Exact copy without images: repeat every entry as written.

◆ PROVIDED RECORDS
-.-.-
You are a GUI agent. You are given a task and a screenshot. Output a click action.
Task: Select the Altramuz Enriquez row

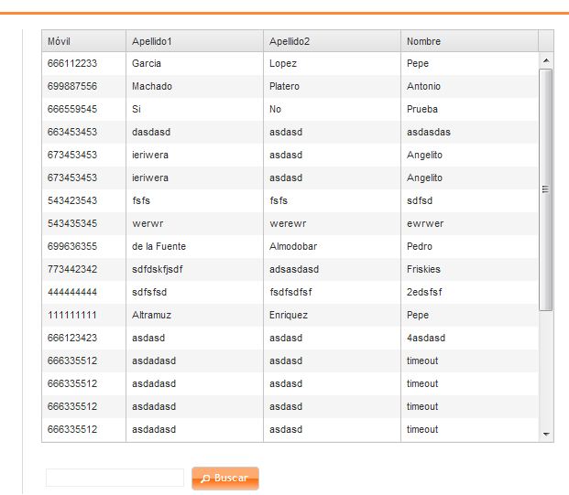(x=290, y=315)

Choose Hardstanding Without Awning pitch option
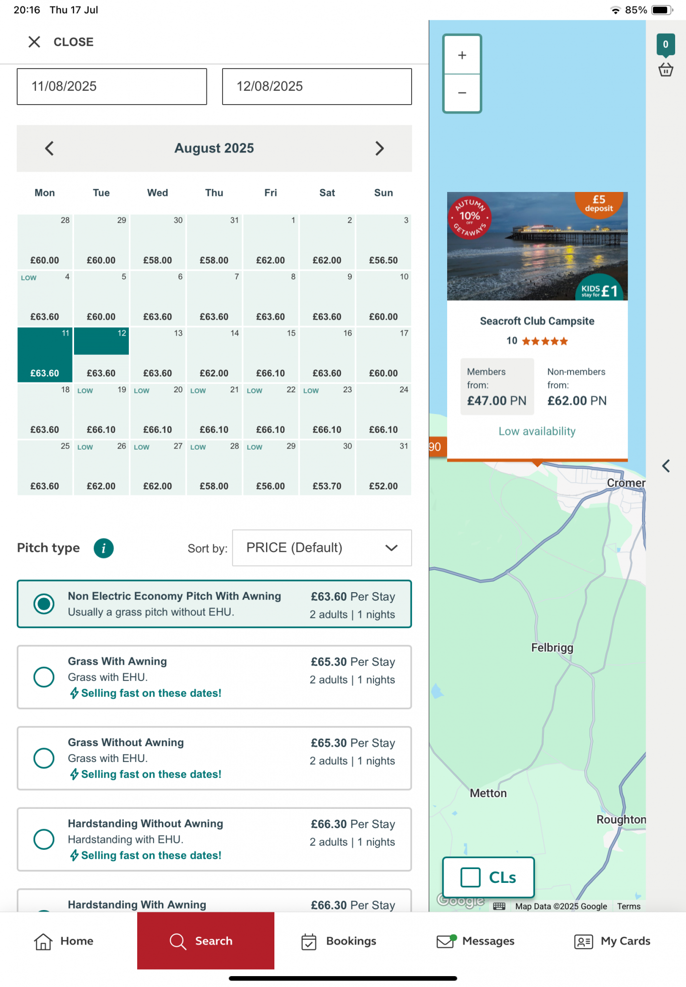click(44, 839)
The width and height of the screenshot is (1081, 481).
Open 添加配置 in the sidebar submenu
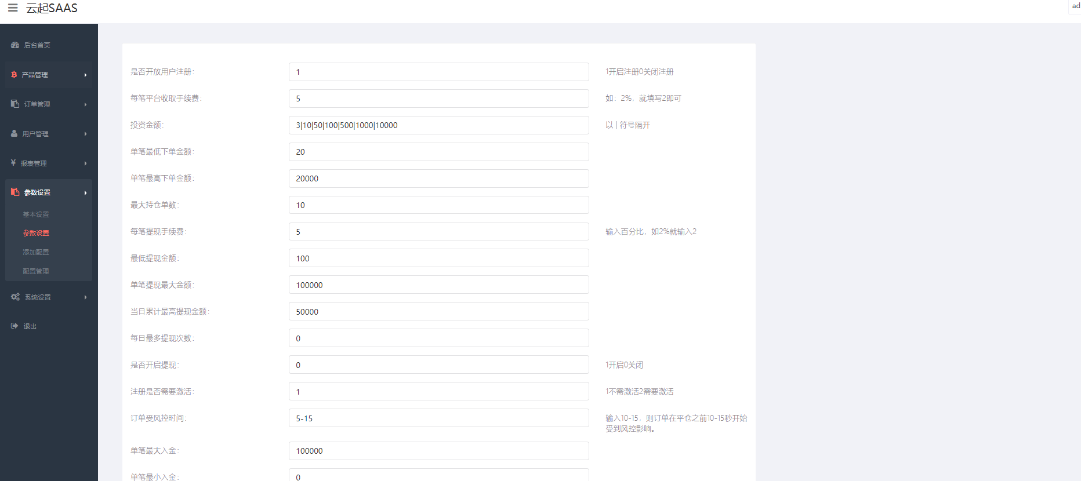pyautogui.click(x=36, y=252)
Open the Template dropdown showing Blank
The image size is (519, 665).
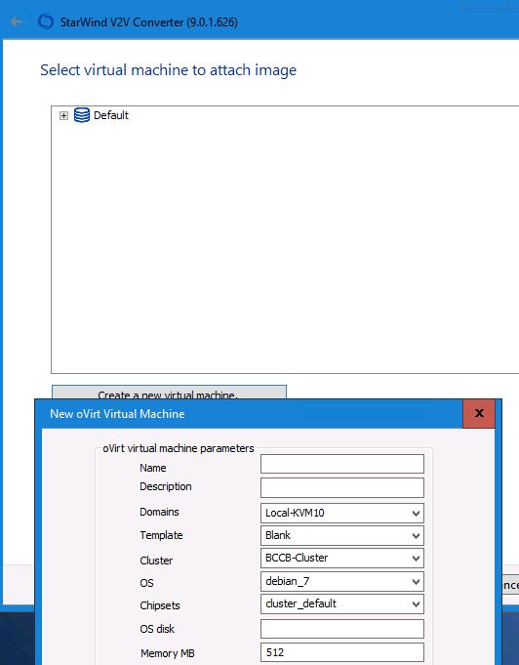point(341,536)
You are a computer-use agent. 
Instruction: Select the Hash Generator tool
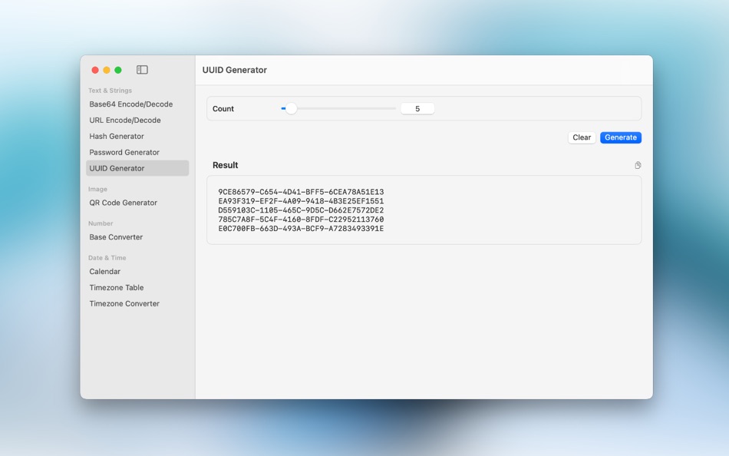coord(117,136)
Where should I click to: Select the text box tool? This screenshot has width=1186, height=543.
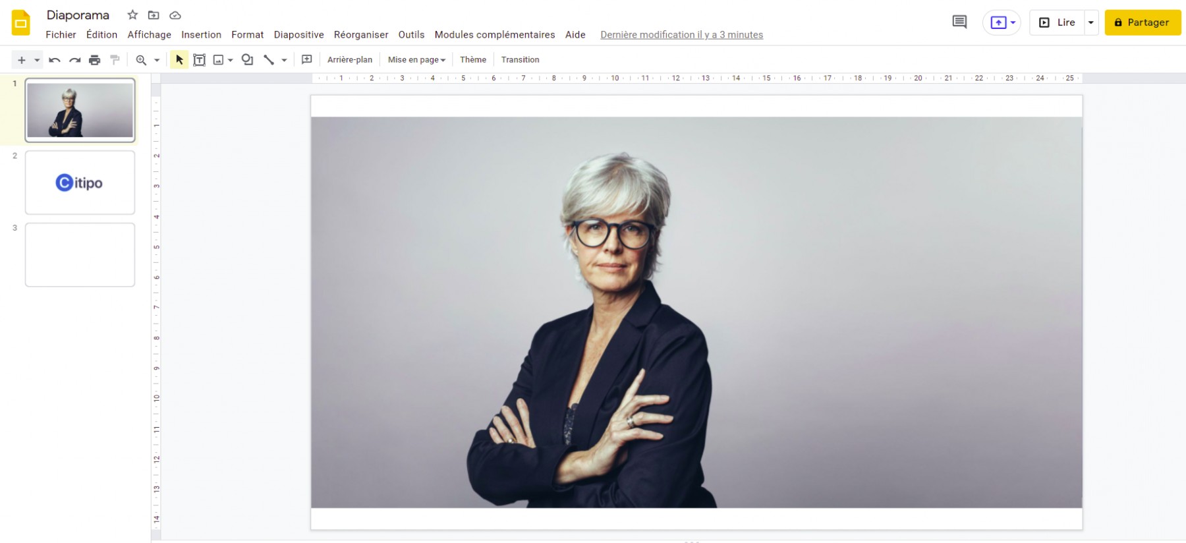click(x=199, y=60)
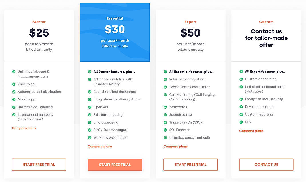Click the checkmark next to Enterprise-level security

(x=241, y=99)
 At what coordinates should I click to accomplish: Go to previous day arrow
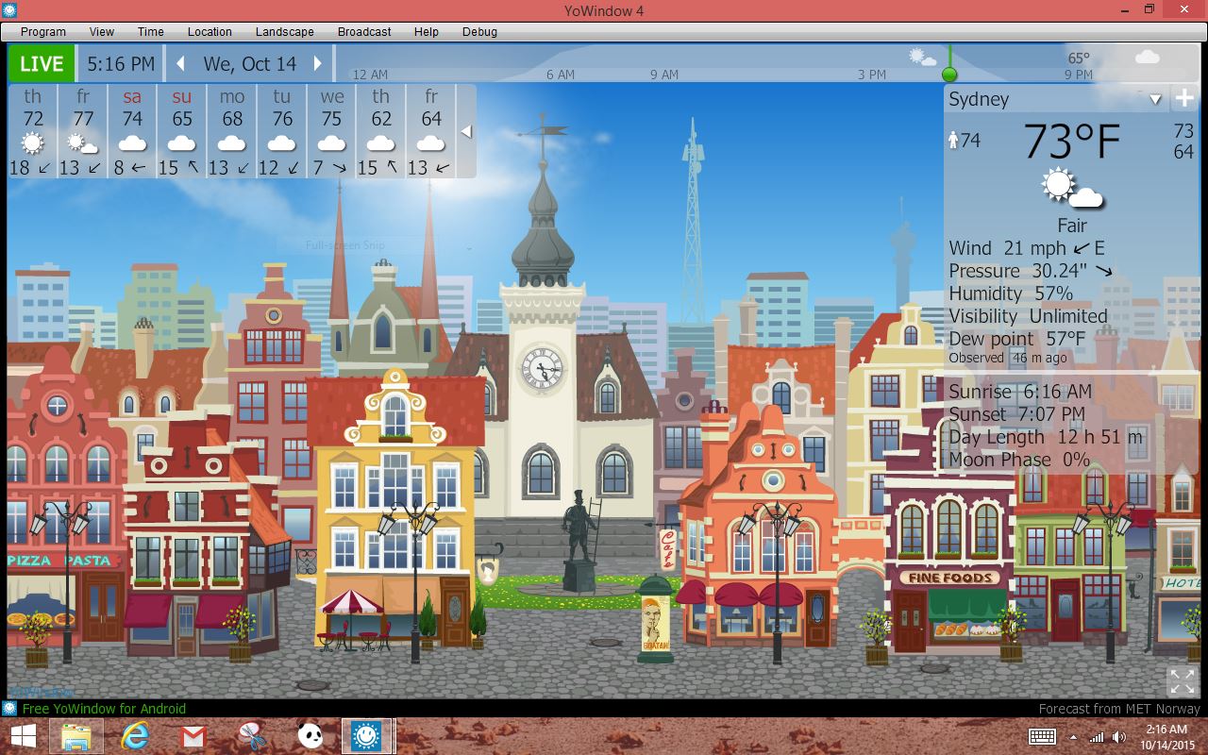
-.-.-
◆ RESULT OF THE EXERCISE
You are a GUI agent. You are given a task and a screenshot. Output a click action.
Task: Select the Altramuz Enriquez row

(x=290, y=315)

Choose Hardstanding Without Awning pitch option
click(44, 839)
The width and height of the screenshot is (1081, 481).
Open 添加配置 in the sidebar submenu
pyautogui.click(x=36, y=252)
Open the Template dropdown showing Blank
The image size is (519, 665).
point(341,536)
You are a computer-use agent. 
Instruction: Select the Hash Generator tool
coord(117,136)
Where should I click to: Select the text box tool? This screenshot has width=1186, height=543.
click(x=199, y=60)
Click the checkmark next to Enterprise-level security

(x=241, y=99)
 At what coordinates should I click to accomplish: Go to previous day arrow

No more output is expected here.